Parody of 1970s hit reminds individuals to act fast during stroke

By AMERICAN HEART ASSOCIATION NEWS

The Village People’s legendary 1970s hit “Y.M.C.A.” gets some fresh lyrics.

A brand new music video in the American Heart Association and American Stroke Association requires a lighthearted method of recognizing probably the most common symptoms of the serious and existence-threatening condition — stroke.

Within the video, “Y.M.C.A.” becomes “F.A.S.T.,” a memory aid that means face drooping, arm weakness, speech difficulty, and time for you to call 911.

“Humor makes things simpler to keep in mind, and, obviously, adding body movements causes it to be a multisensory experience,” stated Mitchell S.V. Elkind, M.D., professor of neurology at Columbia College College of Physicians and Surgeons in New You are able to City.

Stroke affects nearly 800,000 Americans every year and it is a number one reason for serious lengthy-term disability.

Lee H. Schwamm, M.D., a professor of neurology at Harvard School Of Medicine in Cambridge, Massachusetts, stated he hopes the recording convinces individuals to react rapidly to stroke signs and symptoms.

“Every minute a stroke continues untreated, cognitive abilities are dying. So acting fast is our very best weapon against stroke,” he stated.

“The song is humorous, only in order to help people discover the signs and symptoms of stroke,” stated Schwamm, adding he hopes the humor winds up saving lives.

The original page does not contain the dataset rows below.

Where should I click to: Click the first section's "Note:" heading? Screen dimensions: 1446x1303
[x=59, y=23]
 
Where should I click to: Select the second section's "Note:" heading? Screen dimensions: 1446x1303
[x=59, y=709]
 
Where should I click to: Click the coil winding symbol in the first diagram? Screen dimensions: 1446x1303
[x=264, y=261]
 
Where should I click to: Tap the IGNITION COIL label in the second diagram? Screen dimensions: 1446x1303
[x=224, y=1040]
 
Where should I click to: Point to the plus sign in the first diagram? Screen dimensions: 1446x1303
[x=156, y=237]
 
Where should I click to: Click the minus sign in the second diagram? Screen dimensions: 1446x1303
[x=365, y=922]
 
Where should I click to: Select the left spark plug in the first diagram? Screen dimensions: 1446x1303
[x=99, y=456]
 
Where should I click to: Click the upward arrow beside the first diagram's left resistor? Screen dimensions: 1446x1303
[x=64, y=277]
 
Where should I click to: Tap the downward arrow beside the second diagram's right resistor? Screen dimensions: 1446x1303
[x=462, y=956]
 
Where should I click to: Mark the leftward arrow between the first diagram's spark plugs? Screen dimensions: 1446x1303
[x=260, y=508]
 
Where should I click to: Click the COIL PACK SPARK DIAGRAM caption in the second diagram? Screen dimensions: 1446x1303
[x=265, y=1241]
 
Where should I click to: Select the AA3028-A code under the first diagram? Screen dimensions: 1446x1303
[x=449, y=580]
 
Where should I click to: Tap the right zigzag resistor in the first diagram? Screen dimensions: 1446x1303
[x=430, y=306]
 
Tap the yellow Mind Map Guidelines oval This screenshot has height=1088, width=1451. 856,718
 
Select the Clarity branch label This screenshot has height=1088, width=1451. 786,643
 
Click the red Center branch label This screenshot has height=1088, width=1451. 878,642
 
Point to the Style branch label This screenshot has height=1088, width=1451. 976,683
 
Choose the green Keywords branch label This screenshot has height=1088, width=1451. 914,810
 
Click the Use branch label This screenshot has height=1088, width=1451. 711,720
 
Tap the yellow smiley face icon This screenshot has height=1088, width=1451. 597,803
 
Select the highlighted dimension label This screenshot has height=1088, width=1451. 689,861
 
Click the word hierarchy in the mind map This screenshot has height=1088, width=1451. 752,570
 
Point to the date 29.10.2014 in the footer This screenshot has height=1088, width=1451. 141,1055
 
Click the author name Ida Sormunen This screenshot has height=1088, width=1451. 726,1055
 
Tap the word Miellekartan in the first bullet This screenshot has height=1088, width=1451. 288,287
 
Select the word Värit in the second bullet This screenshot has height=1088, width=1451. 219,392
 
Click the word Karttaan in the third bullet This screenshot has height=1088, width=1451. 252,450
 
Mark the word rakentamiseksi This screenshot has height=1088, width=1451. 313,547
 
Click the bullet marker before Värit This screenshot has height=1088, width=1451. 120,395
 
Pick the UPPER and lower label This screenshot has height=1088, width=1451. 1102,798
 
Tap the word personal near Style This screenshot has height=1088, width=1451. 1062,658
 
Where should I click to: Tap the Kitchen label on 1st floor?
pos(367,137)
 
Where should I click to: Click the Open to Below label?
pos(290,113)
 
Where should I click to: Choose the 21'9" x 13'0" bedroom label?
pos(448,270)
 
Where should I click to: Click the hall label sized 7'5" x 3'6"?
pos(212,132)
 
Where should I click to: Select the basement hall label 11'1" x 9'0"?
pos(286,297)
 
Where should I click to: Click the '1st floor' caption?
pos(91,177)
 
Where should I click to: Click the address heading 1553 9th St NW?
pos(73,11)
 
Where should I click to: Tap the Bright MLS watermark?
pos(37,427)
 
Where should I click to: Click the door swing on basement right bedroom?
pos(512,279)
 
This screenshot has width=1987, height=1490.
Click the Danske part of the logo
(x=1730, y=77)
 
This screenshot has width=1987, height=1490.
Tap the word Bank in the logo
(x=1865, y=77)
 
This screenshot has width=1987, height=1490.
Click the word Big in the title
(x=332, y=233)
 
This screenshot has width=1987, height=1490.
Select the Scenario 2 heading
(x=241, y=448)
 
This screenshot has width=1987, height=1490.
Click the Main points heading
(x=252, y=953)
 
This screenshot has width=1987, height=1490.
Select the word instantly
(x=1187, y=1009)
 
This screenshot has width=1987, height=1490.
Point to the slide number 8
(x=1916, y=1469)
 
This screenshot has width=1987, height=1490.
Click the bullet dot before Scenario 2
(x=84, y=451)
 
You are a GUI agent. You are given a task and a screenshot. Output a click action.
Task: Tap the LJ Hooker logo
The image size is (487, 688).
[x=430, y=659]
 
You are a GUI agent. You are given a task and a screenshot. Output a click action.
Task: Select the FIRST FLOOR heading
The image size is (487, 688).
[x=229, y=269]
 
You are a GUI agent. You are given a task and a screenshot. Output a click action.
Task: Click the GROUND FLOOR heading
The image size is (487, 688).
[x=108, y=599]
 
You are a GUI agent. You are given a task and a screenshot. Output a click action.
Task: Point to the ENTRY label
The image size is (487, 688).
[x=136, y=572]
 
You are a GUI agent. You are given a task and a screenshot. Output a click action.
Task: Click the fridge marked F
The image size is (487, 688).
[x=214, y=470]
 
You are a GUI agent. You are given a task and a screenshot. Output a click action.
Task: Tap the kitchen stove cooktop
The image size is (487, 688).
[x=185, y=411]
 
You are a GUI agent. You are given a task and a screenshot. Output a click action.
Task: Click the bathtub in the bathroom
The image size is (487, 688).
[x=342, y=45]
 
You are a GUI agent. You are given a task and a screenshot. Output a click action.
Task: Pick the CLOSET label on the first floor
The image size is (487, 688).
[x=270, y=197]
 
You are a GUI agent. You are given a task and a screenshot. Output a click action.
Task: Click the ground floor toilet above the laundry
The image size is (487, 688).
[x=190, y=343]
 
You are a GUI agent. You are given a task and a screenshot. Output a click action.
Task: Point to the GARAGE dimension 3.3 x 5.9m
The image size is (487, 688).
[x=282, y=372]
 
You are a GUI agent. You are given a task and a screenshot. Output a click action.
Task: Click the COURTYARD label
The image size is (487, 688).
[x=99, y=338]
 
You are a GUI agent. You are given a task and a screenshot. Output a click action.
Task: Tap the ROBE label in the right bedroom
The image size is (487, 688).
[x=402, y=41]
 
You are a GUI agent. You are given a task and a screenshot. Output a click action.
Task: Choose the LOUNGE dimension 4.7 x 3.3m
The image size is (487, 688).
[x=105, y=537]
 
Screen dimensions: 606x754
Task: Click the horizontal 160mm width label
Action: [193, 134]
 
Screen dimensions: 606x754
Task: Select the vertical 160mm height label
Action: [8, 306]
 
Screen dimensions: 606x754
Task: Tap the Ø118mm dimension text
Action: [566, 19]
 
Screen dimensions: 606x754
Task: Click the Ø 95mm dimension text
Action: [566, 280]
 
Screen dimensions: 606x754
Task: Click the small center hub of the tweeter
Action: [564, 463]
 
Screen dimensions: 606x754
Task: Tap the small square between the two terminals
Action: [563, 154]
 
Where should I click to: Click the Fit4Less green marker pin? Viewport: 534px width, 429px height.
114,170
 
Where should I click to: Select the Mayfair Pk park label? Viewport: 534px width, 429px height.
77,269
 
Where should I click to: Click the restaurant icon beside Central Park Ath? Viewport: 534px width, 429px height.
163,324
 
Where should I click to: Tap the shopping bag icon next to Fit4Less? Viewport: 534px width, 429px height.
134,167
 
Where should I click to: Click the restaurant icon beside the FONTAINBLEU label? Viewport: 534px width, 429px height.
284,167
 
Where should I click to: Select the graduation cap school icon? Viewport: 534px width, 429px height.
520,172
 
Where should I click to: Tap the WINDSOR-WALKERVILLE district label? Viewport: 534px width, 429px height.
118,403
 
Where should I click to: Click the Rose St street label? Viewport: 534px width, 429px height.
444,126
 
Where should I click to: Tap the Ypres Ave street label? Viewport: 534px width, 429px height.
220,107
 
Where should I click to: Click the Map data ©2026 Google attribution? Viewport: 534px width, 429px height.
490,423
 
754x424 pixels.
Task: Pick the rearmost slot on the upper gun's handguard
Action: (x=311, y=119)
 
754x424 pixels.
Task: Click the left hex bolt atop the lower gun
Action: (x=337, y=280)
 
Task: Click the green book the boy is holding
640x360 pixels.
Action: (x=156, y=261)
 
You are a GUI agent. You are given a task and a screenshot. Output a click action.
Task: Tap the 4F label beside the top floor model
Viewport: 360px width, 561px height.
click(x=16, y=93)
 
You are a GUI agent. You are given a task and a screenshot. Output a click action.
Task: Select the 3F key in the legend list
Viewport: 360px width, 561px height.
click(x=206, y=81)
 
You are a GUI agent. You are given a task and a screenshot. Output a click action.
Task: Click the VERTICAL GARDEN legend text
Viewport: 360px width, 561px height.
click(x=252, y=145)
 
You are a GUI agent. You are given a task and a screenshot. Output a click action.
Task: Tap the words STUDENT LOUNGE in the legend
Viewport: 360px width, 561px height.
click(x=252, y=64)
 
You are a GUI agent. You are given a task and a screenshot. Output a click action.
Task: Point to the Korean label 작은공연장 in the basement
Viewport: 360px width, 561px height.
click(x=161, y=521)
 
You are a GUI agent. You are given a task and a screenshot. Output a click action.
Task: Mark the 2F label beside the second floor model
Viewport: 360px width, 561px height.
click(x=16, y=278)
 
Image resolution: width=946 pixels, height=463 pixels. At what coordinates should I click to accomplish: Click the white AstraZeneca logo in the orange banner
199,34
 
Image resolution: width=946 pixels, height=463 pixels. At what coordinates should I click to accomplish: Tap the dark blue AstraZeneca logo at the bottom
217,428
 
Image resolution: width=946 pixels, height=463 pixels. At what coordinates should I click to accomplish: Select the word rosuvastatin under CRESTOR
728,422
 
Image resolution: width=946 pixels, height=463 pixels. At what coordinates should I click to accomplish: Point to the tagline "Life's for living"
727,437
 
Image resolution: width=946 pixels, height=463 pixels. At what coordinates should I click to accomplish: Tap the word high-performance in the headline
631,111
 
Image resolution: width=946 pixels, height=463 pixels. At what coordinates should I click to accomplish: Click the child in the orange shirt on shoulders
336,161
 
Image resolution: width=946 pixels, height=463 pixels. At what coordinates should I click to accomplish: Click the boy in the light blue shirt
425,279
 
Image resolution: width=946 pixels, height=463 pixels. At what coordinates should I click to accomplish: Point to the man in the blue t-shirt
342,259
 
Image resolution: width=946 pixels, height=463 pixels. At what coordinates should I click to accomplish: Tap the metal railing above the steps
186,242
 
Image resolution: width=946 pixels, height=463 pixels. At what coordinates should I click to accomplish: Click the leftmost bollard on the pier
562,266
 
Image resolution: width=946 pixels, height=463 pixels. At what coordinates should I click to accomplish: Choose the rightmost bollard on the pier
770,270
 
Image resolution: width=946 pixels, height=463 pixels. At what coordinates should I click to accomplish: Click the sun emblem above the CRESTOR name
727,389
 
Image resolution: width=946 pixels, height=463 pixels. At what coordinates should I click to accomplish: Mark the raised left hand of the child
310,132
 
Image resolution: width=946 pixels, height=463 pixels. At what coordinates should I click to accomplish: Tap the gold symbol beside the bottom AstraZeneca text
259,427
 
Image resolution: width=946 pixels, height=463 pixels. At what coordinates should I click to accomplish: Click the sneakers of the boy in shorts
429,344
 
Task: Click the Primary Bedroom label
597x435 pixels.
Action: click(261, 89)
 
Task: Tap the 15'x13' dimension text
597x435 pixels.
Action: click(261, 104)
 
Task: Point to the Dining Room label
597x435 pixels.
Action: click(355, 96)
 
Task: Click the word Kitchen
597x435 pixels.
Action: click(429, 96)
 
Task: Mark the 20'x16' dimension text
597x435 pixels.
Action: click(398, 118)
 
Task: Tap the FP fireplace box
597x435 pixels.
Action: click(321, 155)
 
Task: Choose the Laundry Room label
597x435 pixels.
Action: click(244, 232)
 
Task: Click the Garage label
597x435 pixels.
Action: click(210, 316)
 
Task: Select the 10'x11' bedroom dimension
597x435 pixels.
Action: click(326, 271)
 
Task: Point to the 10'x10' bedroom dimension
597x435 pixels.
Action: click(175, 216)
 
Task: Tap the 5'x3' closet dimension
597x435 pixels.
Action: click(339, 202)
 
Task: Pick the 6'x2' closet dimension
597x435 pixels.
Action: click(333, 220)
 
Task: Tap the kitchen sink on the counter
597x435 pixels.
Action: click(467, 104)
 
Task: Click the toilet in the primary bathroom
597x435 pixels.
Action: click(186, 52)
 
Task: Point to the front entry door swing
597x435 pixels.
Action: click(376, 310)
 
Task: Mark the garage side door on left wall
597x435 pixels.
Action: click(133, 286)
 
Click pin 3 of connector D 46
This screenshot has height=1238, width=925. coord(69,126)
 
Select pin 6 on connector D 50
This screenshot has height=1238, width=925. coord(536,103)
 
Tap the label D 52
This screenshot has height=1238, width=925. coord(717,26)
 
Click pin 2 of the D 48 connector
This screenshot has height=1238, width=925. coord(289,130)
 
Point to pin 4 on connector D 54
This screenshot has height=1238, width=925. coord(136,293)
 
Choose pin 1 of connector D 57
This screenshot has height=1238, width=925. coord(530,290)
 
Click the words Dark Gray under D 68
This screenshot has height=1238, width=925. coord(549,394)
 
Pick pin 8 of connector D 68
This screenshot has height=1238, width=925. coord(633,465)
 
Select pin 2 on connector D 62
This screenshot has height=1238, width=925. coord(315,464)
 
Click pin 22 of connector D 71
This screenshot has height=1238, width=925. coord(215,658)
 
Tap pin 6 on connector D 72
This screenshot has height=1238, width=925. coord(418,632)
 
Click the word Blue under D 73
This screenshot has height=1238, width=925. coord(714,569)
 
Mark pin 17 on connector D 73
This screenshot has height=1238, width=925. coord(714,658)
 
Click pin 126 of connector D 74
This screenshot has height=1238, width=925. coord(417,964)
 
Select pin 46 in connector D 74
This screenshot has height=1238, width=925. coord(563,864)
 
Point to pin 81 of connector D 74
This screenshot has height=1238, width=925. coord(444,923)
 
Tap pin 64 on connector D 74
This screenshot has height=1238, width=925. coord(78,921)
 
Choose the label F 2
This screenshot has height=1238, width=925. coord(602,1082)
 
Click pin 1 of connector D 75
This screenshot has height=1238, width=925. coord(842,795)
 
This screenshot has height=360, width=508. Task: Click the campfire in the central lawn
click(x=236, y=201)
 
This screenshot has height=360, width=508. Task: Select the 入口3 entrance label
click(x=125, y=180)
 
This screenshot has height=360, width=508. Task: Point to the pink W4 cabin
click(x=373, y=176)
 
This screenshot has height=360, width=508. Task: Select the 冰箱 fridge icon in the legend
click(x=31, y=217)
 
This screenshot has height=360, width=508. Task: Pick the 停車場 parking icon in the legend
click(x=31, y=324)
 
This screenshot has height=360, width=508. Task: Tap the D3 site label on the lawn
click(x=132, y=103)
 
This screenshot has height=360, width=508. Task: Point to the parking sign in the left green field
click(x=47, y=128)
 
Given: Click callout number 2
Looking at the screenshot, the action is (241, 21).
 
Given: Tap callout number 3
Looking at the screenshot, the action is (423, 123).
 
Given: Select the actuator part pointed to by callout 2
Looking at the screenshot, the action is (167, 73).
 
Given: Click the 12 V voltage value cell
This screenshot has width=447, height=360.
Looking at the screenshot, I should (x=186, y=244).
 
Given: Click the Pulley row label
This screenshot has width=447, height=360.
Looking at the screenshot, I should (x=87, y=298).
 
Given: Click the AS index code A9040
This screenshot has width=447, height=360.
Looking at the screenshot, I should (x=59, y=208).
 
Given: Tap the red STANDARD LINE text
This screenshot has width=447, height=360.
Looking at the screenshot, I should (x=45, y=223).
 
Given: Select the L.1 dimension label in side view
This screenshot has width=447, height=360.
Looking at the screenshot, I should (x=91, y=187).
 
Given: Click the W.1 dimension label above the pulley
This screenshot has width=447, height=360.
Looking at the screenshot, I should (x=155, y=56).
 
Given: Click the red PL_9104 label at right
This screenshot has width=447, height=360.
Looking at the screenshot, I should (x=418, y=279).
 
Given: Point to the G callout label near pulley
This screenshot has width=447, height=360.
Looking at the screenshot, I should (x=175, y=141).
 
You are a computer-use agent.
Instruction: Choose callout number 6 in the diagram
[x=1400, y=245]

For those who have questions or comments relating to this story, please email [email protected]

American Heart Association News Tales

American Heart Association News covers cardiovascular disease, stroke and related health problems. Not every views expressed in American Heart Association News tales reflect the state position from the American Heart Association.

Copyright is owned or held through the American Heart Association, Corporation., and all sorts of legal rights are reserved. Permission is granted, free of charge and without requirement for further request, to connect to, quote, excerpt or reprint from all of these tales in almost any medium as lengthy as no text is altered and proper attribution is built to the American Heart Association News. See full relation to use.